• **Aim of the exercise**:
Please repeat word for word the line containing "Task: Expand the Reporting menu" and every following line up to and including the last one below, pictures excluded.

• **Provided entries**:
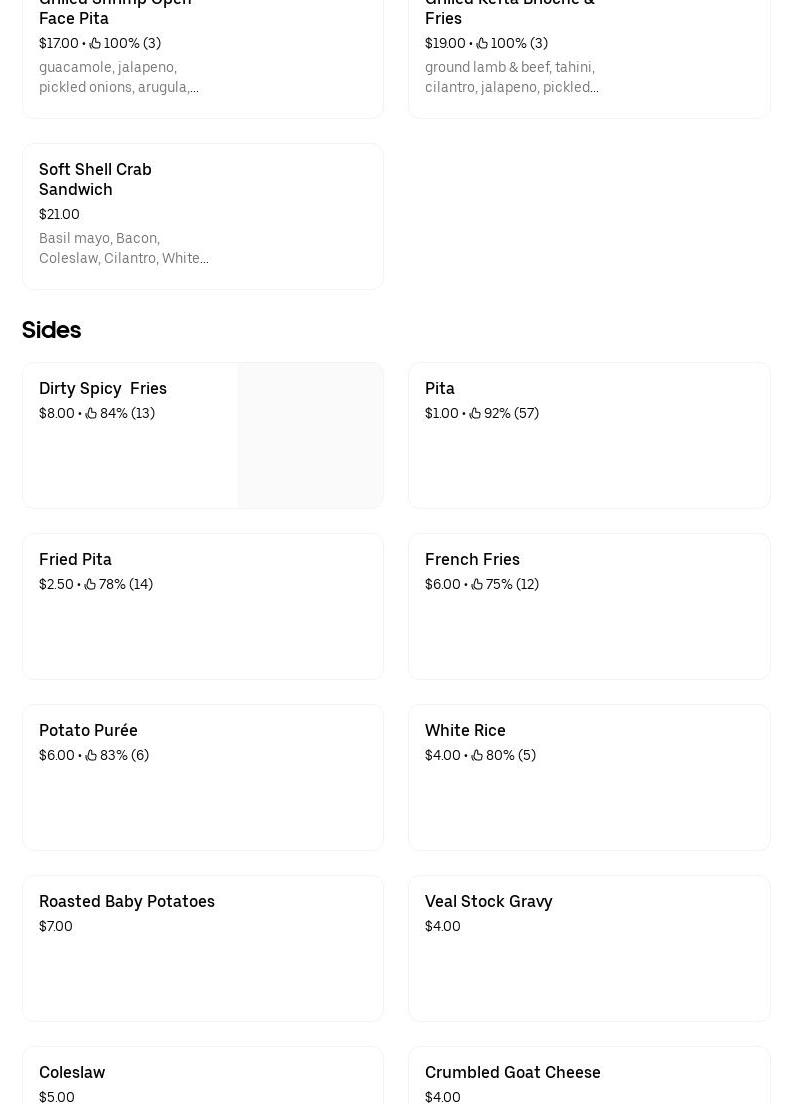Click the French Fries item title
Image resolution: width=804 pixels, height=1104 pixels.
tap(472, 559)
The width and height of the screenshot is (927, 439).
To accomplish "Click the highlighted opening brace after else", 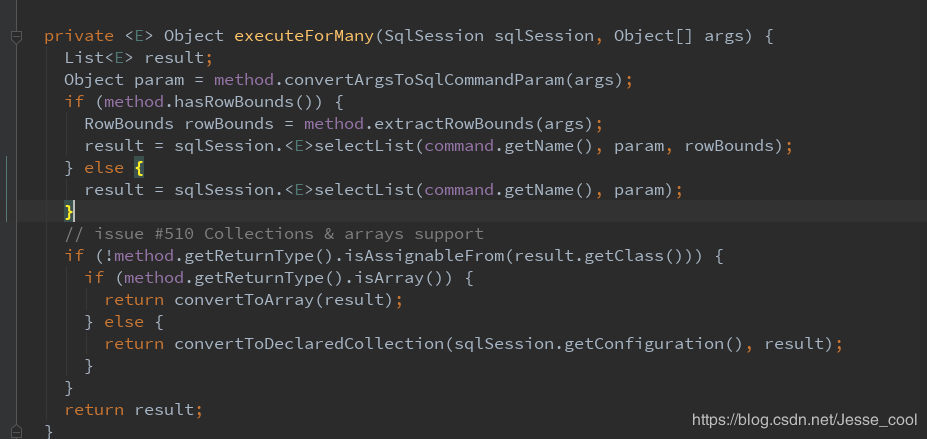I will (140, 168).
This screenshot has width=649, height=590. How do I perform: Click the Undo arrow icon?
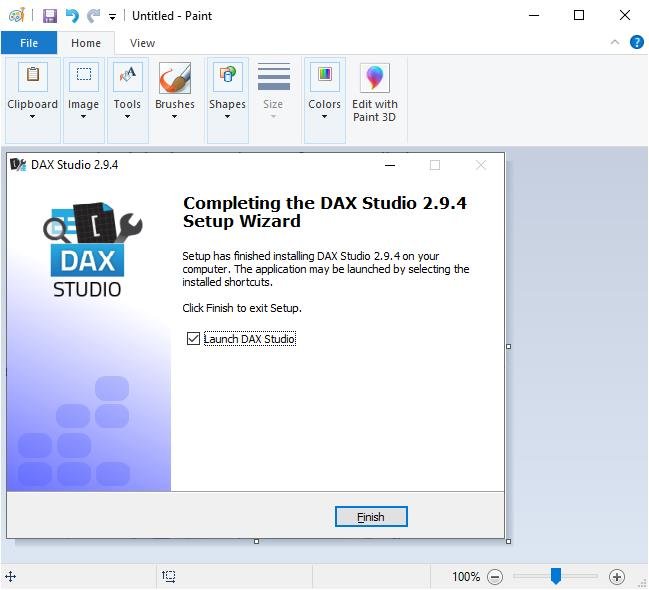point(72,16)
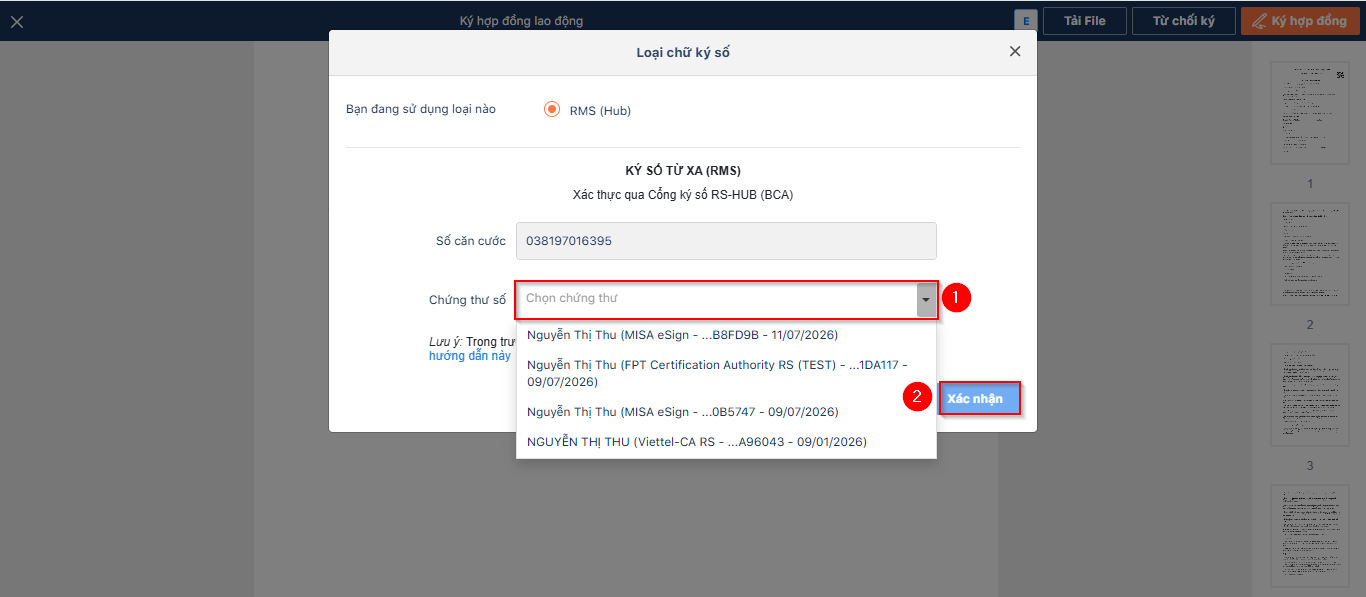Click the pen icon on Ký hợp đồng
The height and width of the screenshot is (597, 1366).
coord(1258,21)
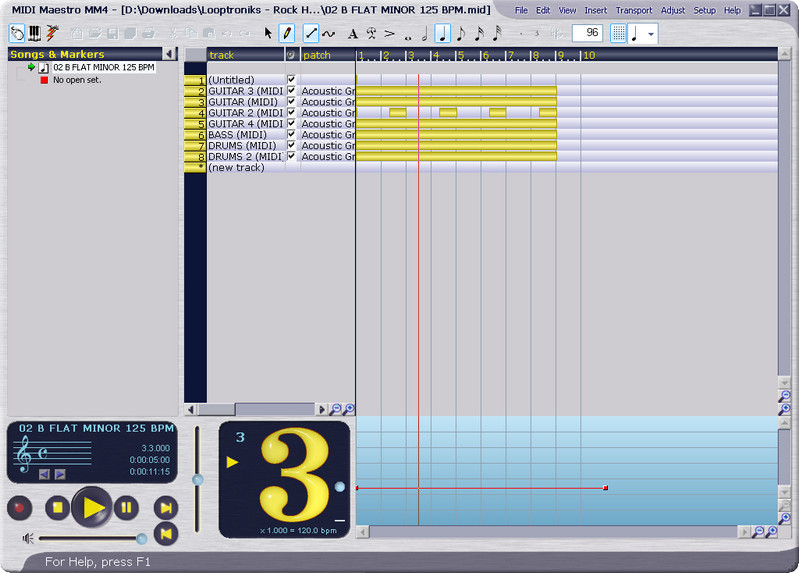Click the red Record button
The image size is (799, 573).
19,508
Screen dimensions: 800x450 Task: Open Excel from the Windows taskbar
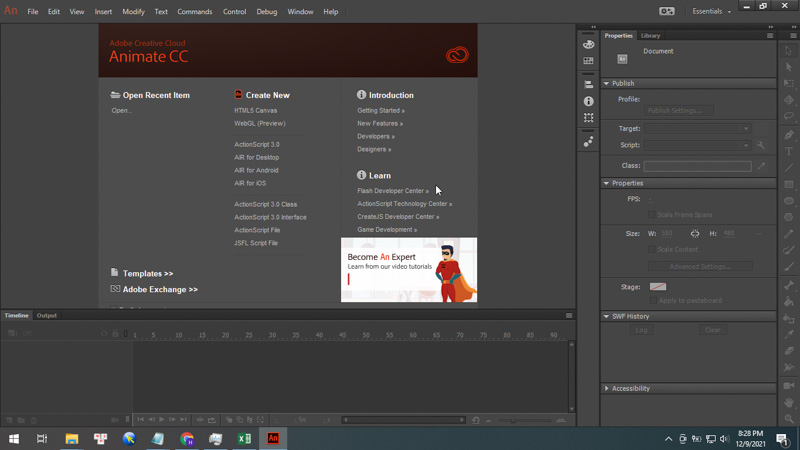click(244, 438)
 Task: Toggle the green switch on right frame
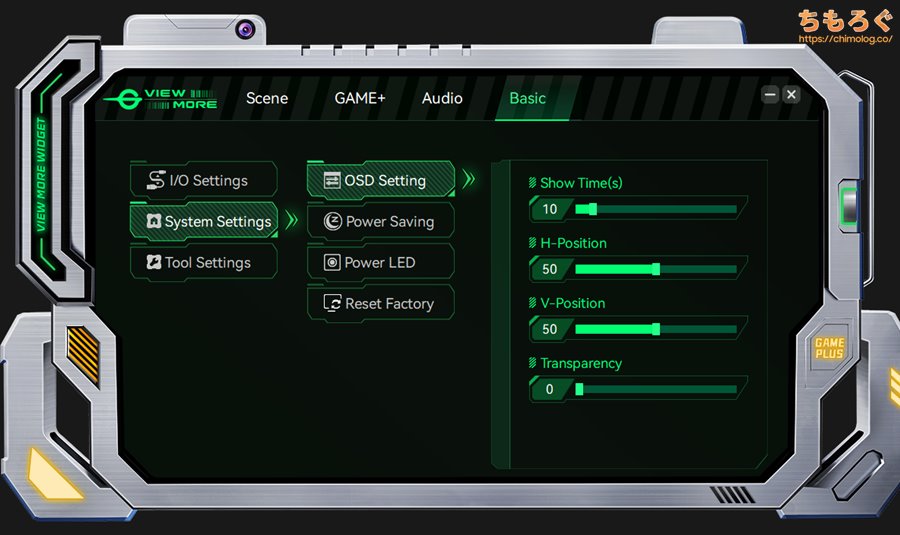point(849,206)
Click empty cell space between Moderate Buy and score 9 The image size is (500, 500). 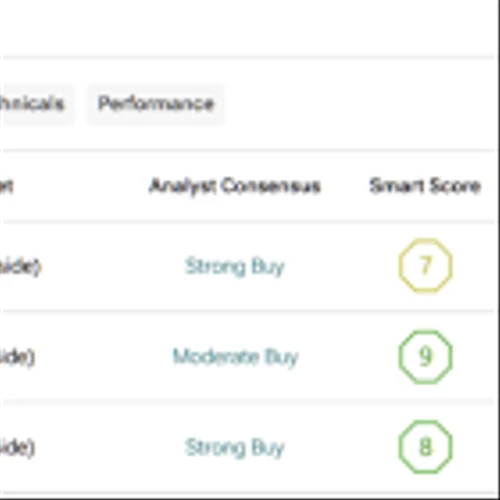(x=348, y=357)
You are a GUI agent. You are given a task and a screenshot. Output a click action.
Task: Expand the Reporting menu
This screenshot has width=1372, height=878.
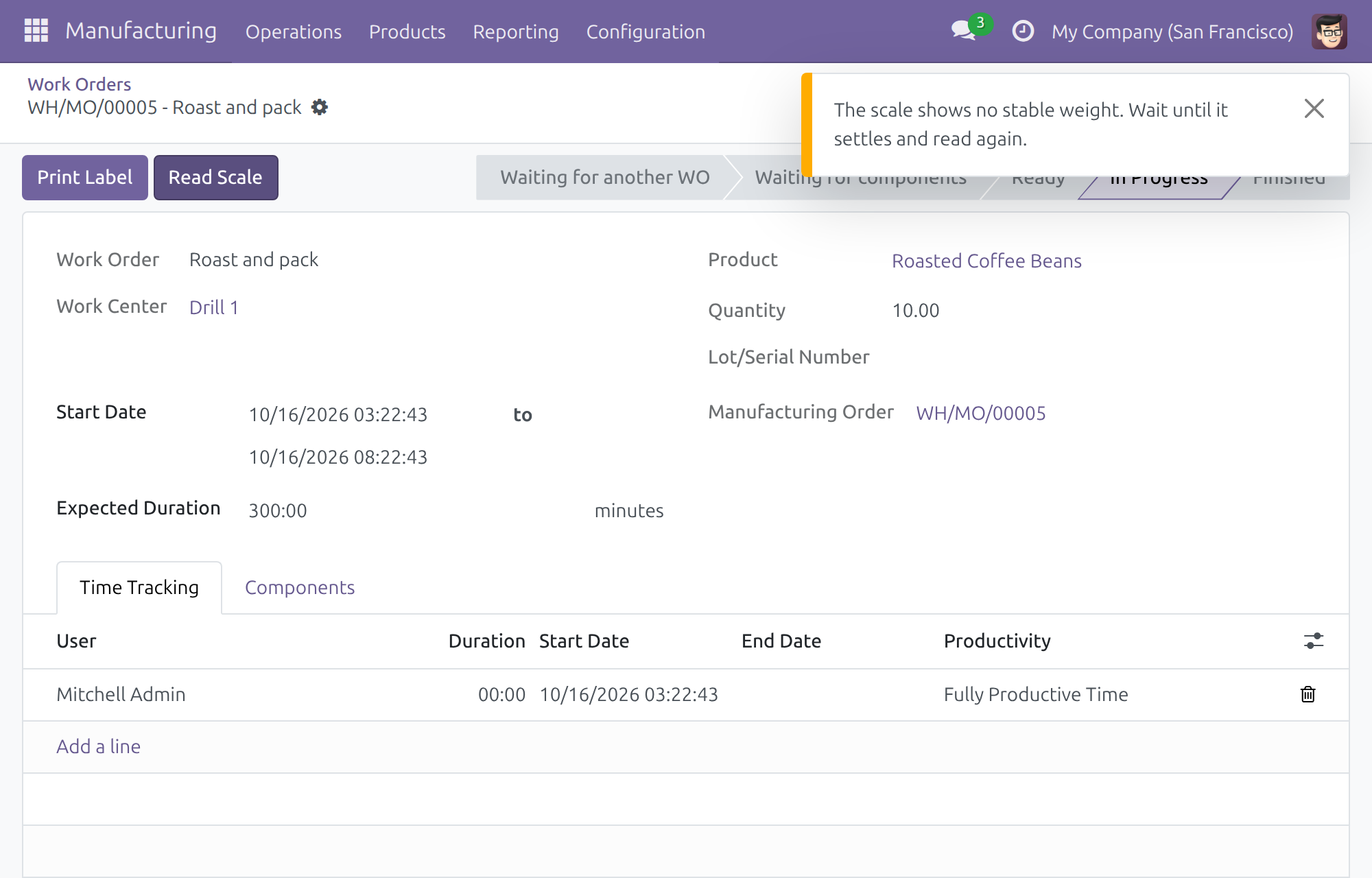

• **Answer box**:
Task: Expand the Reporting menu
This screenshot has width=1372, height=878.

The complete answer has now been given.